El desarrollo del arte culinario en República Dominicana ya no se queda en el territorio local. Ha trascendido y, la chef Tita lo acaba de demostrar al ser reconocida por los Latin America’s 50 Best Restaurants. Listín Diario quiso conocer su parecer respecto a este logro.

1. ¿Qué significado tiene este reconocimiento de una plataforma tan importante como 50 Best Restaurant para ti como chef y para el país ?

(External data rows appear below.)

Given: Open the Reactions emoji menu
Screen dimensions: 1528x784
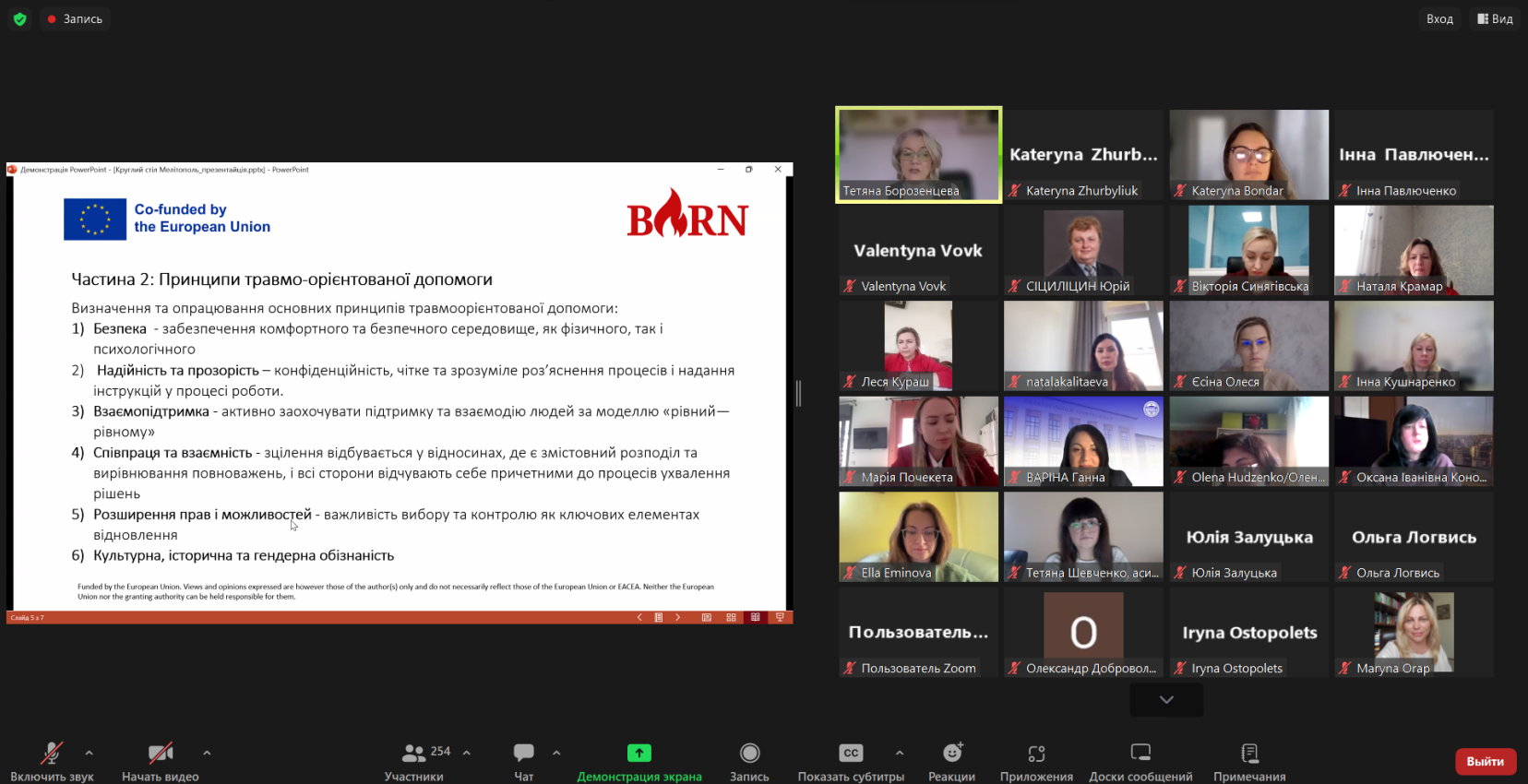Looking at the screenshot, I should (x=951, y=754).
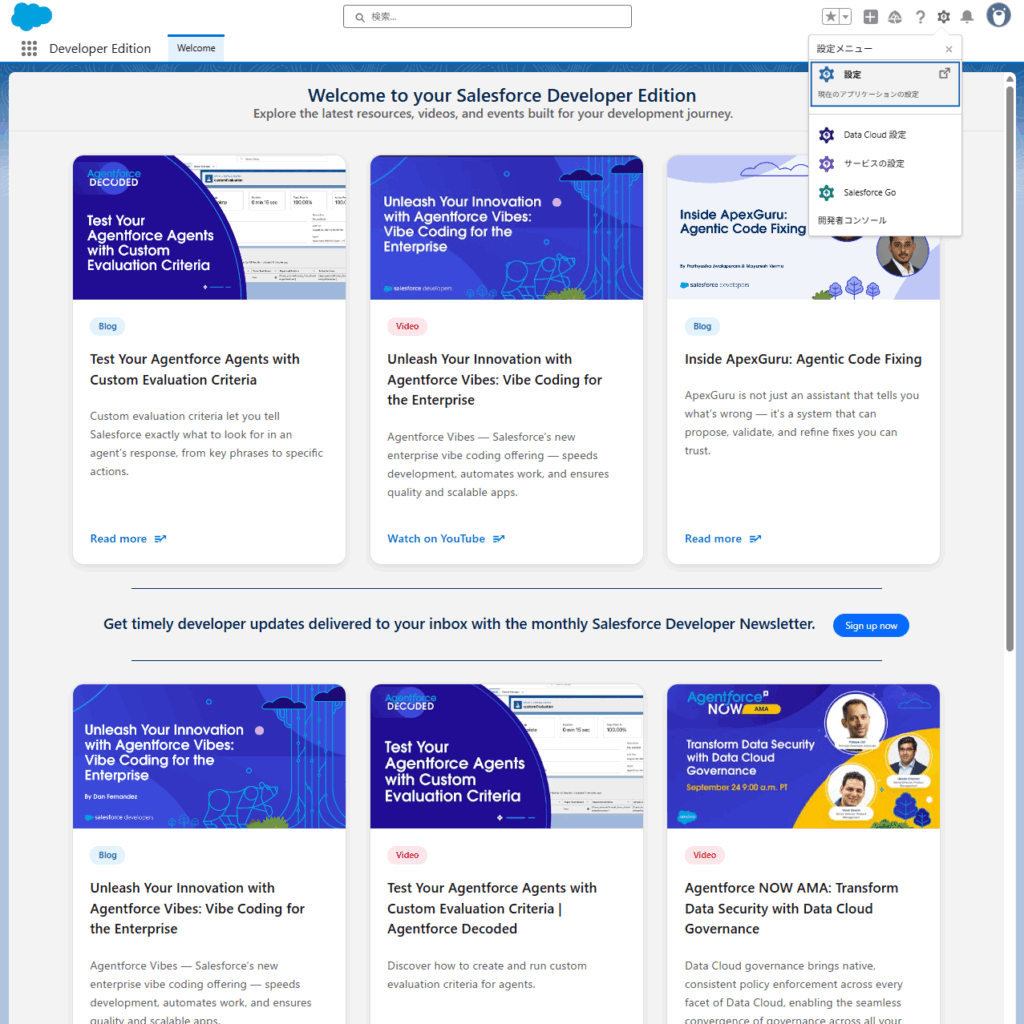Select サービスの設定 menu entry

[x=873, y=164]
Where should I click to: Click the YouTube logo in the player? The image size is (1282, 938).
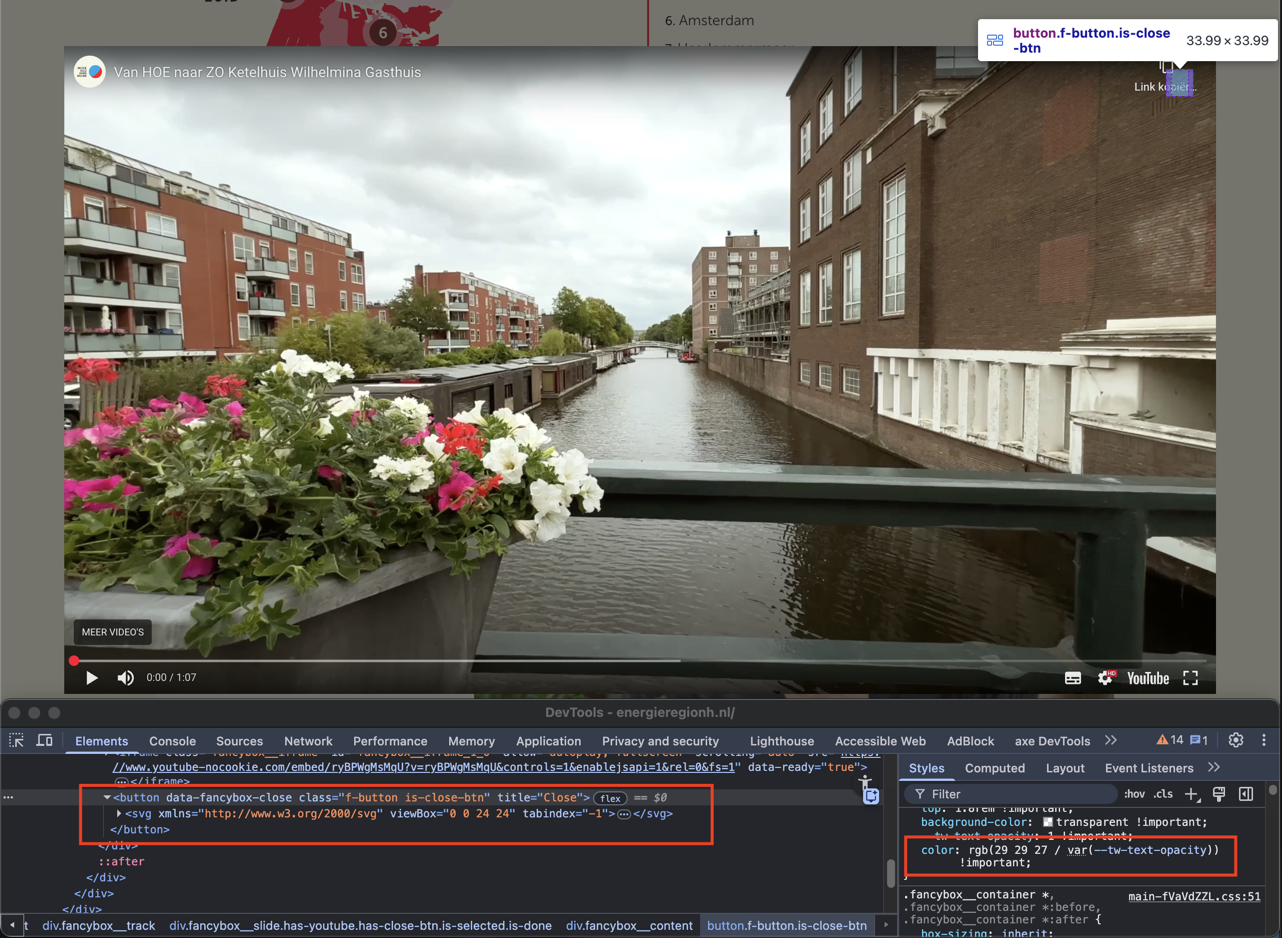[1148, 678]
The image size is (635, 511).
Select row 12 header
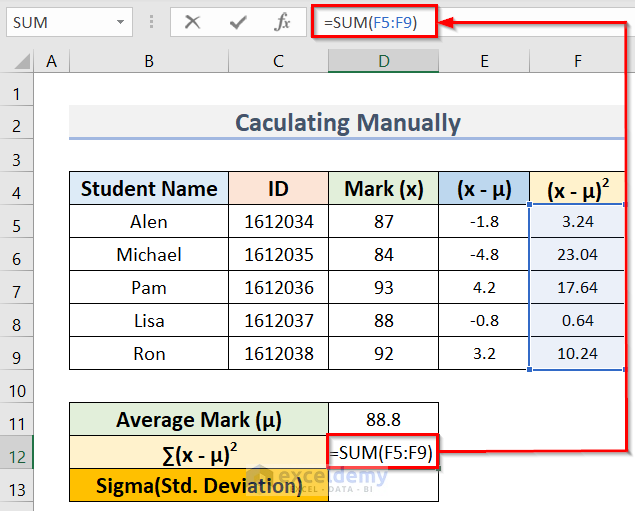tap(17, 453)
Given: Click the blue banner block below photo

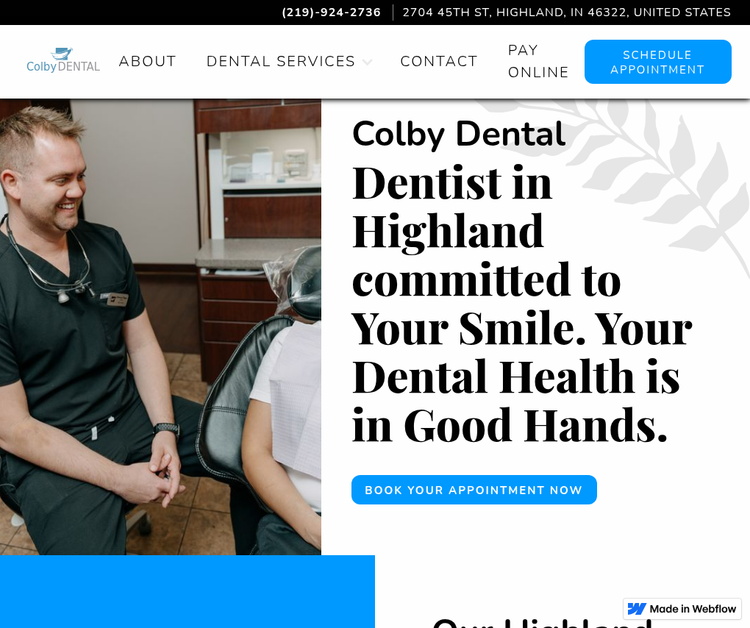Looking at the screenshot, I should tap(187, 592).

Este reconocimiento tiene un significado inmenso para mí y para República Dominicana. Hemos recorrido un largo camino y trabajado muy duro para llegar hasta aquí, y recibir un premio de una de las listas más importantes del mundo, como lo es Latin America’s 50 Best Restaurants, me llena de orgullo. Es un tributo a nuestra trayectoria y al esfuerzo de rescatar y valorizar el producto local, así como de apoyar a los productores a través de nuestra Fundación IMA.

Desde Aguají by Chef Tita hemos construido un espacio que conecta directamente con artesanos, pescadores y productores, generando un impacto social invaluable en nuestras comunidades. Este galardón, no sólo es un logro personal, sino también un gran paso para República Dominicana, porque visibiliza nuestra cultura, nuestros valores y nuestra esencia como dominicanos. Nos coloca en el ojo del mundo gastronómico y turístico, mostrando que nuestro país no es únicamente un destino de sol y playa, sino también un destino gastronómico de gran riqueza. Ser la primera dominicana y la primera latinoamericana en recibir este premio me honra profundamente y me llena de felicidad.

2.- ¿Cómo ha sido el recorrido para lograr este gran reconocimiento internacional que hoy ostentas?

Ha sido un recorrido increíble de casi 20 años, trabajando sin descansar, pero siempre manteniendo la misma filosofía. Desde el primer momento todo ha sido muy orgánico: primero con el movimiento de la nueva cocina dominicana y luego con ese trabajo constante de rescatar y reinventar nuestras recetas tradicionales.

Ha sido una experiencia enriquecedora conocer de cerca a las mujeres del campo, ver cómo trabajan el producto local y poder colaborar con cada uno de nuestros productores. Poco a poco se han convertido en familia, porque hemos trabajado hombro a hombro en un proceso en el que muchos no creían, pero en el que nosotros siempre tuvimos fe y perseverancia al 100%. Hoy vemos los frutos de ese esfuerzo, dejando un legado hermoso que me llena de honor y orgullo.